⟨

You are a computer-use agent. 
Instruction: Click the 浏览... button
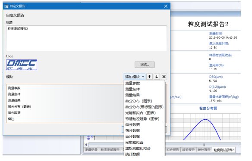click(145, 65)
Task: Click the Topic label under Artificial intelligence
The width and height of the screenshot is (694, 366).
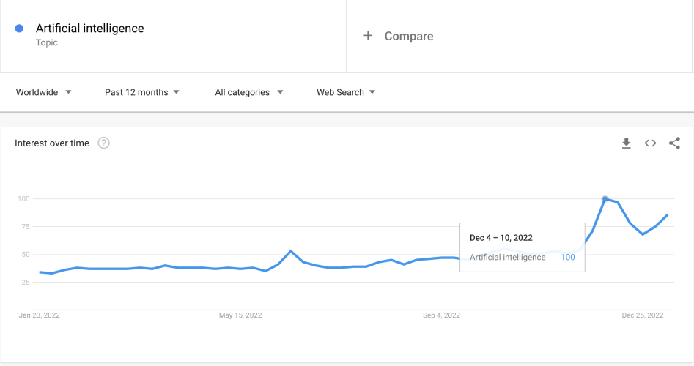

⟩

— Required work —
Could you write out every line of the entries above again, word for word, but without the pictures?

— Task response —
You are a computer-use agent. 
Instruction: Click the 浏览... button
click(145, 65)
Task: Click the Topic label under Artificial intelligence
The width and height of the screenshot is (694, 366).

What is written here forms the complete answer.